Python's sorting algorithm takes advantage of preexisting order in a
sequence:

#sort_test.py
import random
import time

def test():
n = 1000
k = 2**28

L = random.sample(xrange(-k,k),n)
R = random.sample(xrange(-k,k),n)

t = time.time()
LR = [(i+j) for i in L for j in R]
print time.time()-t
LR.sort()
print time.time()-t

print

t = time.time()
#L.sort()
R.sort()
presorted_LR = [(i+j) for i in L for j in R]
print time.time()-t
presorted_LR.sort()
print time.time()-t

if __name__=='__main__':
test()

d:\python25\pythonw -u "sort_test.py" 1.10000014305
8.96000003815

1.10000014305
5.49000000954
Exit code: 0

Presorting the second sequence gains us more than three seconds. I
wonder if there is a way to generate the combined items in such a way
that sorting them is even faster? Is there some other sorting algorithm
that can specifically take advantage of this way -or another way- of
generating this list?

The final sequence is len(L)*len(R) long but it is produced from only
len(L)+len(R) different items, is it possible to exploit this fact? I'd
also be interested in a more general solution that would work for
summing the items of more than two lists in this way.

A.

I found a website that hopefully will point you in the right
direction:

http://wiki.python.org/moin/HowTo/Sorting

And this one has an interesting profile of various sort methods with
Python:

http://www.biais.org/blog/index.php/2007/01/28/23-python-sorting-efficiency

Enjoy,

Mike
 
P

Paul Rubin

Anton Vredegoor said:
Presorting the second sequence gains us more than three seconds. I
wonder if there is a way to generate the combined items in such a way
that sorting them is even faster? Is there some other sorting
algorithm that can specifically take advantage of this way -or another
way- of generating this list?

Well there are various hacks one can think of, but is there an actual
application you have in mind?
The final sequence is len(L)*len(R) long but it is produced from only
len(L)+len(R) different items, is it possible to exploit this fact?
I'd also be interested in a more general solution that would work for
summing the items of more than two lists in this way.

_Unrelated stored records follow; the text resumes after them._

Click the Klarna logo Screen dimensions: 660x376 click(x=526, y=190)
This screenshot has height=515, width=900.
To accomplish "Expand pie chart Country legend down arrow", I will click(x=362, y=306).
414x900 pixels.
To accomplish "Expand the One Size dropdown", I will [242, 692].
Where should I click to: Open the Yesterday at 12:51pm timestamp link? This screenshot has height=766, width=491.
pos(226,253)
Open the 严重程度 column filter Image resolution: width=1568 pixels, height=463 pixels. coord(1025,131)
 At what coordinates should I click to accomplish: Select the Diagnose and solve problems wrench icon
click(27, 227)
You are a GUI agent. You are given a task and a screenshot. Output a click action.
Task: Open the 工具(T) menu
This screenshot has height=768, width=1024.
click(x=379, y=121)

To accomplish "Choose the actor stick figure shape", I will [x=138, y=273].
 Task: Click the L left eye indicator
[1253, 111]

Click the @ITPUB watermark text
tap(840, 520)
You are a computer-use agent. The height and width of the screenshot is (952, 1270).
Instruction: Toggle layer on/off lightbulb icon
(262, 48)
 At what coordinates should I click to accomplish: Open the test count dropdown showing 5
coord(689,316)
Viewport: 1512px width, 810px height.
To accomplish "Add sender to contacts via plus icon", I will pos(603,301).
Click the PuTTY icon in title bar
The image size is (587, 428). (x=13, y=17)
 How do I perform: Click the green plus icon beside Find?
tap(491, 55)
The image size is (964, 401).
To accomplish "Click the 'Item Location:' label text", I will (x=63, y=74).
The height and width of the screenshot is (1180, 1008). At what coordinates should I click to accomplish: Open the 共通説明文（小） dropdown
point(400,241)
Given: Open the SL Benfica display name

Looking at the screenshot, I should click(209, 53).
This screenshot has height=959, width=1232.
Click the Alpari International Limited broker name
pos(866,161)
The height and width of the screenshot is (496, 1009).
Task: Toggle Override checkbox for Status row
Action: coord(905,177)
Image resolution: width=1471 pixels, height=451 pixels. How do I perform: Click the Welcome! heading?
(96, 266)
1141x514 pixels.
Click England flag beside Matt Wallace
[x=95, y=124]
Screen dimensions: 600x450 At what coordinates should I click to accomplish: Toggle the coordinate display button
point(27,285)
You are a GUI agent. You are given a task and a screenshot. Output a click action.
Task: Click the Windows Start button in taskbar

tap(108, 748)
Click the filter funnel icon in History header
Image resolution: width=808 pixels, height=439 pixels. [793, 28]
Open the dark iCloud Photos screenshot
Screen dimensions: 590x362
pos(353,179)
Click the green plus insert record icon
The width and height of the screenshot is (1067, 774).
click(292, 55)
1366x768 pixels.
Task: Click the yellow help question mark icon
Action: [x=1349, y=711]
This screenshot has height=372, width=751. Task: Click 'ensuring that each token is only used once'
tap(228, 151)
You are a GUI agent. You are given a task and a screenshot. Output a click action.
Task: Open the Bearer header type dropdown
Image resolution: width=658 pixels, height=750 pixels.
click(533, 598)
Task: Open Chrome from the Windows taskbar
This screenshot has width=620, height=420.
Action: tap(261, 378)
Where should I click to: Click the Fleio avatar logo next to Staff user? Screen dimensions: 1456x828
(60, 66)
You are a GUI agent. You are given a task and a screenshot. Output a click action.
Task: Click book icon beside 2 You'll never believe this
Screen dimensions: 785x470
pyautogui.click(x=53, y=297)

If you really want the sum of several probability distriutions (in
this case it's the sum of several copies of the uniform distribution),
it's the convolution of the distributions being summed. You can do
that with the fast fourier transform much more efficiently than
grinding out that cartesian product. But I don't know if that's
anything like what you're trying to do.
 
A

Anton Vredegoor

Paul said:
Well there are various hacks one can think of, but is there an actual
application you have in mind?

Suppose both input lists are sorted. Then the product list is still not
sorted but it's also not completely unsorted. How can I sort the
product? I want to know if it is necessary to compute the complete
product list first in order to sort it. Is it possible to generate the
items in sorted order using only a small stack?

Also, I have a sumfour script that is slow because of sorting. It would
become competitive to the hashing solution if the sorting would be about
ten times faster. If the items could be generated directly in order the
script would also have only a very small memory footprint.
If you really want the sum of several probability distriutions (in
this case it's the sum of several copies of the uniform distribution),
it's the convolution of the distributions being summed. You can do
that with the fast fourier transform much more efficiently than
grinding out that cartesian product. But I don't know if that's
anything like what you're trying to do.

I want the product, but sorted in less time. If Fourier transforms can
help, I want them :)

A.
 
T

Terry Reedy

| Paul Rubin wrote:
|
| > Well there are various hacks one can think of, but is there an actual
| > application you have in mind?
|
| Suppose both input lists are sorted. Then the product list is still not
| sorted but it's also not completely unsorted. How can I sort the
| product? I want to know if it is necessary to compute the complete
| product list first in order to sort it. Is it possible to generate the
| items in sorted order using only a small stack?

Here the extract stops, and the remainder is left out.